> **TEXT EXCERPT**:
— Start —

I use cold starter most of the time. My routine is a bit different. I feed it after each bake, leave it at room temp for a few hours, but not long enough to peak, then refrigerate it.

sonia101's picture
sonia101

Thanks I'll try leaving it out after I bake next time for a few hours and see if there is a difference. 

AbeNW11's picture
AbeNW11 (not verified)

Providing I have enough and its to the correct hydration and flour. 

http://www.thefreshloaf.com/node/42682/starter-debate-drogon-dabrownman-100-correct

Lovely breads!

sonia101's picture
sonia101

I had serious doubts when my girlfriend suggested using my starter straight from the fridge, I kinda stuck my noise up at the idea lol. I tried searching on google for information but no luck on the subject.  It's been working perfectly for me now for months. My starter is 100% hydration and I just adjust the amount of water/flour in a recipe when baking  if needed. I normally have about 600 grams rye starter and 600 grams of white starter in my fridge, after I bake I just top them back up with flour and water and straight back in the fridge till next bake. The dough takes longer to rise and that suits me because I can let it go overnight while I sleep.

nmygarden's picture
nmygarden

I especially love the pretty stencils and that 100% rye - any chance you can share your formula for it?

Most often, I refresh my starter before using it, but will use it straight from the refrigerator if I'm planning an extended fermentation, anyway. I generally bake once per week, so stay familiar with my starter's condition. I do as Arjon does, when refreshing my starter, I leave it out for a couple of hours before refrigerating it. My intent in doing so is to maintain a balance of yeast to LAB. Yeasts can't keep pace with LABs in colder temps, so over time will benefit from a chance to catch up.

Cathy

Cathy

sonia101's picture
sonia101

Hi Cathy,

My starter has been in the fridge constantly for almost 12 months now, it only spends 5 mins on the bench as I replenish it after I bake. I'll try leaving it out for a few hours after baking :-)

This  Rye Bread recipe is my favourite, the recipe is from Petra 

http://peho.typepad.com/chili_und_ciabatta/2007/08/bbd-3-100-rye-s.html

500 grams 100% rye starter

1 kilo dark rye flour

600 water

26 grams salt 

I just use my starter from the fridge, mix up the dough (before I go to bed) , let it rise while I sleep. In the morning I shape my loaf, slash and let proof for 2/3 hours and bake. I bake my breads in a clay romertopf soaked in water, so I do a cold oven start at top oven temperature. After 35 mins I remove the lid and reduce temp to 200 for another 20 mins. 

It's a horrible sticky dough!! I leave the tap running and constanly wet my hands while handling and shaping the dough.

I've been playing around with flours for the stencil, I'm finding a mix of rice and normal flour seems to work best for me.

— End —

> **WHAT YOU NEED TO DO**:
(a) From the sourdough thread, list each ingredient of the rye bread recipe along with its amount.
(b) Reproduce the sourdough thread, everything from "Thanks I'll try" down to "Lovely breads!", with "difference" swapped for "change".
(c) Write what comes next in the sourdough thread, picking up after its last sentence.

> **STORED ROWS**:
— Start —

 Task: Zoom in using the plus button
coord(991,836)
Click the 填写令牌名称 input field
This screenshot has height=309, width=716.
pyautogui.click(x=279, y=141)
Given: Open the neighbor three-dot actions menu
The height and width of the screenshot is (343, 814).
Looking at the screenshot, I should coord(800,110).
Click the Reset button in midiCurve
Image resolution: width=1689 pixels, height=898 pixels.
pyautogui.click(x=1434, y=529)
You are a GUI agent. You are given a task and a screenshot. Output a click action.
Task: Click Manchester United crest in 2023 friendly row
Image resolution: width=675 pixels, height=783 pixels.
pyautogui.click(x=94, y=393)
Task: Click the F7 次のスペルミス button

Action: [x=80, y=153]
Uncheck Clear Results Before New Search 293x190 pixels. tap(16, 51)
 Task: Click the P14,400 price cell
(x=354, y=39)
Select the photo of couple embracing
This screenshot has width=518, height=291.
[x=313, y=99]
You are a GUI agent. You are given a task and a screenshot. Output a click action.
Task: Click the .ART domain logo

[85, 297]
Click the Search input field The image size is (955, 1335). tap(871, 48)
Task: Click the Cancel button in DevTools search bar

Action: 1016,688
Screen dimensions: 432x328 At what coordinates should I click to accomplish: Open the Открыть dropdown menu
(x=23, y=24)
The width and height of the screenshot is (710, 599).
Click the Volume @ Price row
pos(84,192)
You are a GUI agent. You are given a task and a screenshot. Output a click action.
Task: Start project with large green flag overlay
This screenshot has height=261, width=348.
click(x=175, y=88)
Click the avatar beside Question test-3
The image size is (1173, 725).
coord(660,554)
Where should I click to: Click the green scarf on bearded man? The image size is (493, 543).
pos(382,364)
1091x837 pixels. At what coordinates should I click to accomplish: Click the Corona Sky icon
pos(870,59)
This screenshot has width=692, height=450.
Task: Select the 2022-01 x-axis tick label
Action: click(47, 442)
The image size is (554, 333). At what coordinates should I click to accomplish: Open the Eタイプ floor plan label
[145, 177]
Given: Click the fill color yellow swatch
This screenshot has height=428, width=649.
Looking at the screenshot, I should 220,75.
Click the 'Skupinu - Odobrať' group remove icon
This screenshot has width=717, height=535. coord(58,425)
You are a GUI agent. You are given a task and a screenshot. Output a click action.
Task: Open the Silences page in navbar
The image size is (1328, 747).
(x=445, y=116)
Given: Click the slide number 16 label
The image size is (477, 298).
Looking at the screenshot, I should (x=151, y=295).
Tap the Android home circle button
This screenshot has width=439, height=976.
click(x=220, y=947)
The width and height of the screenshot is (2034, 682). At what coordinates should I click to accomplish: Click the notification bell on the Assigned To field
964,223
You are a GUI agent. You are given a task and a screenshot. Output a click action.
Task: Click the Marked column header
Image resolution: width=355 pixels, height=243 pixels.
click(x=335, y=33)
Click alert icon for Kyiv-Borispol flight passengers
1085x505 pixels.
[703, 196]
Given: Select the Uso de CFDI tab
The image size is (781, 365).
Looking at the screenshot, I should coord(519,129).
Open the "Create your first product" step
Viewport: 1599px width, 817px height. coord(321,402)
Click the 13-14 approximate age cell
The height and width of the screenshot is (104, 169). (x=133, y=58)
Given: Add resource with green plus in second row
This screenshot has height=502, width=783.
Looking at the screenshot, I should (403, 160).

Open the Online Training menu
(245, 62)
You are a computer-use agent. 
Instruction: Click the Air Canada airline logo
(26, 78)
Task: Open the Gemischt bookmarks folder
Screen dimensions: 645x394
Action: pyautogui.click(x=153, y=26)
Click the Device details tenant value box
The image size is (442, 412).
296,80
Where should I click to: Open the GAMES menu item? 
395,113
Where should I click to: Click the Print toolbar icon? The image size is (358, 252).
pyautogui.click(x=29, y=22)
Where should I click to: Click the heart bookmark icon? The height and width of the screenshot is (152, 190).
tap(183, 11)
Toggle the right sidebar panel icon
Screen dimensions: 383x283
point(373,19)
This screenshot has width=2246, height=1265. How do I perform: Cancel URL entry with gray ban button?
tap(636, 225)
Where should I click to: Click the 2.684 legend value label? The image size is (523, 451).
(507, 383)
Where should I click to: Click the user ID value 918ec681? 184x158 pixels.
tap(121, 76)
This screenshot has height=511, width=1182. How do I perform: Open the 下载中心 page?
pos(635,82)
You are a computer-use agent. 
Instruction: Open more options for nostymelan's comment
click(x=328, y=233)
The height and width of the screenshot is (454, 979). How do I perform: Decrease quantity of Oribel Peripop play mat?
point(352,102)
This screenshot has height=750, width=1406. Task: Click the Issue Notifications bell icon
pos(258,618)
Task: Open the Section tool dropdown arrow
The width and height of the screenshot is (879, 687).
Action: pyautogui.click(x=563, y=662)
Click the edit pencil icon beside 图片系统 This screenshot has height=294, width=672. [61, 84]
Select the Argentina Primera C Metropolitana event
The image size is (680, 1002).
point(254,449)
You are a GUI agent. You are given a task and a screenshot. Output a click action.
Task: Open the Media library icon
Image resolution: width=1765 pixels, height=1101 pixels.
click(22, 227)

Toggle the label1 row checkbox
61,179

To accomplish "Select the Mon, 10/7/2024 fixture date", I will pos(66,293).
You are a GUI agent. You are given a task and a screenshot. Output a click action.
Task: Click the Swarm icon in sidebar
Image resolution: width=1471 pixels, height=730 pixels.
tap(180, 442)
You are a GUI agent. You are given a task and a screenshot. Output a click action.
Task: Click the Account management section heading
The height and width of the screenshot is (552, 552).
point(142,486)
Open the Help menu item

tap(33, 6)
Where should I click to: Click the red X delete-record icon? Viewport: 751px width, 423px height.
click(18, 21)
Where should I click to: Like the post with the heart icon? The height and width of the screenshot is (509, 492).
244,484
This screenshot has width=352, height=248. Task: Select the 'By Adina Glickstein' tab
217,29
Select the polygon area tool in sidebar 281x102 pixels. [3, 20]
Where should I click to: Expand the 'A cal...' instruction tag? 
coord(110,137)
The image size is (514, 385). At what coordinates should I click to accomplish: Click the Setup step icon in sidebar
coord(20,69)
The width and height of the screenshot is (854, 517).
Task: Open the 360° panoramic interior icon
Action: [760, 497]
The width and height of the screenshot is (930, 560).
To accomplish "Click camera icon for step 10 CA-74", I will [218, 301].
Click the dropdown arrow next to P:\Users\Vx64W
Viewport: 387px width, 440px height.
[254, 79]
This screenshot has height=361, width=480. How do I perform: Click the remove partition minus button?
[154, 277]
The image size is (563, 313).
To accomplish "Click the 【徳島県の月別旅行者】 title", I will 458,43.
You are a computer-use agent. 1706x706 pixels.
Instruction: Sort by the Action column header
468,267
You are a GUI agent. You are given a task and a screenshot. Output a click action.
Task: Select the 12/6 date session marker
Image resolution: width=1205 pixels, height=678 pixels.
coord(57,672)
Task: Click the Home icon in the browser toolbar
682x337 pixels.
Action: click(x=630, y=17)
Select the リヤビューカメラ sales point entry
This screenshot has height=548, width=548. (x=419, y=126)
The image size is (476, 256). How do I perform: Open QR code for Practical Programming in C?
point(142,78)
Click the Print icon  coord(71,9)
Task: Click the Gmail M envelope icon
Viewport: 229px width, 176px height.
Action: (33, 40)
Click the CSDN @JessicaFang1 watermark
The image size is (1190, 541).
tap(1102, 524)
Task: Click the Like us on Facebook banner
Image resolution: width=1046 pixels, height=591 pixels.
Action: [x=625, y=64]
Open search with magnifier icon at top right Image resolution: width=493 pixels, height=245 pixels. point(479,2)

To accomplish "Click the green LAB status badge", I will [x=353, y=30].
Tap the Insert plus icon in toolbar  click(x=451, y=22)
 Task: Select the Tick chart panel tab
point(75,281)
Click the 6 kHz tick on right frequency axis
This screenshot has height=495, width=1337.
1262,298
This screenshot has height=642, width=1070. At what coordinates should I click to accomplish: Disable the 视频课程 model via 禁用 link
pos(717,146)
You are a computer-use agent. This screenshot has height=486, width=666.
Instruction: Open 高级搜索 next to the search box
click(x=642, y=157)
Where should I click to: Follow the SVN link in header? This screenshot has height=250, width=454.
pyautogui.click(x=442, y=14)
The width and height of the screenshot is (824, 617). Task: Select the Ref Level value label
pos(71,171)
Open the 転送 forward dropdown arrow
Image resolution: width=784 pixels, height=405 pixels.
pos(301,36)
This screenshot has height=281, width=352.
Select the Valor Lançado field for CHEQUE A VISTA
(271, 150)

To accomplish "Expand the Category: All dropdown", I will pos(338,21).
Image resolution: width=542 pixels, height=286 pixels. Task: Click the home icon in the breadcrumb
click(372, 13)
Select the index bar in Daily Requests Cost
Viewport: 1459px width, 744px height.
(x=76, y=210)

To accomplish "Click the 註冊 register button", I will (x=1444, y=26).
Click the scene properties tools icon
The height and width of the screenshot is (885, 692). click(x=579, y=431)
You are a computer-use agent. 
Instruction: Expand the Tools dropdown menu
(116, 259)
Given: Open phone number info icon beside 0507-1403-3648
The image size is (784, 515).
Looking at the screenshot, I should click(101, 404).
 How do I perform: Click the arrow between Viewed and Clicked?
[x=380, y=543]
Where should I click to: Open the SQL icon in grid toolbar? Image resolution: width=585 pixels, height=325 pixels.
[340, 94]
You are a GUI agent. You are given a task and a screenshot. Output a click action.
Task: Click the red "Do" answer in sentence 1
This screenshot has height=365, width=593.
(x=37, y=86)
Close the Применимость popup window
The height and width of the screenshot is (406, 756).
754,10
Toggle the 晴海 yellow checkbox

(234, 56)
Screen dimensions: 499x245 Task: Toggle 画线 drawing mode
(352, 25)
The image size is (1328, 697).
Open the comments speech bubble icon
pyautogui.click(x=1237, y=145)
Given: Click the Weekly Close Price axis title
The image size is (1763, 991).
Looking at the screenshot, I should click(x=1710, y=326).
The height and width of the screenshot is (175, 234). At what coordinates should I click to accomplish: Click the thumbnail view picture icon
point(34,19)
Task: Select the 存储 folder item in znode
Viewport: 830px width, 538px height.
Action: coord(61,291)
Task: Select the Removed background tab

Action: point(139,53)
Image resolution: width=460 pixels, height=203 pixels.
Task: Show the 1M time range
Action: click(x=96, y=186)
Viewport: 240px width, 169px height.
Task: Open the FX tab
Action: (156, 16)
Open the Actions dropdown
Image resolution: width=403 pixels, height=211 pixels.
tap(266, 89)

— End —

> **RESPONSES BY TASK**:
(a)
- 500 grams 100% rye starter
- 1 kilo dark rye flour
- 600 water
- 26 grams salt

(b)
Thanks I'll try leaving it out after I bake next time for a few hours and see if there is a change. 

AbeNW11's picture
AbeNW11 (not verified)

Providing I have enough and its to the correct hydration and flour. 

http://www.thefreshloaf.com/node/42682/starter-debate-drogon-dabrownman-100-correct

Lovely breads!

(c)
nmygarden's picture
nmygarden

It all seems to work beautifully for you, I will definitely try it. I've made 100% rye only one other time and agree, wet hands is the way to go!

One of the many benefits to using SD is its flexibility. Most helpful for those of us with demanding schedules.

Happy baking,

Cathy

sonia101's picture
sonia101

I never thought of SD as being flexible, I used to set alarms to make sure my starter was at it's peak lol. Totally agree with you now tho the last twelve months baking have been so enjoyable! Having fun doing my own thing now, no rules lol

sonia101's picture
sonia101

Bread spices for the rye

2 parts caraway seeds

2 parts Anis seeds

2 parts fennel seeds

1 part coriander seeds

I put the seeds in my spice grinder and added 1 teaspoon per loaf of rye bread

Heylo's picture
Heylo

and it turnes out great.

 

MarieH's picture
MarieH

Hi Sonia,

I am very interested in your process. Can you describe how you build your dough? My standard recipe calls for 3 stretch & folds at 45 minute intervals. Since you are refrigerating your dough overnight, do you skip that step?

Your breads are lovely so I want to do whatever you are doing! Thanks so much.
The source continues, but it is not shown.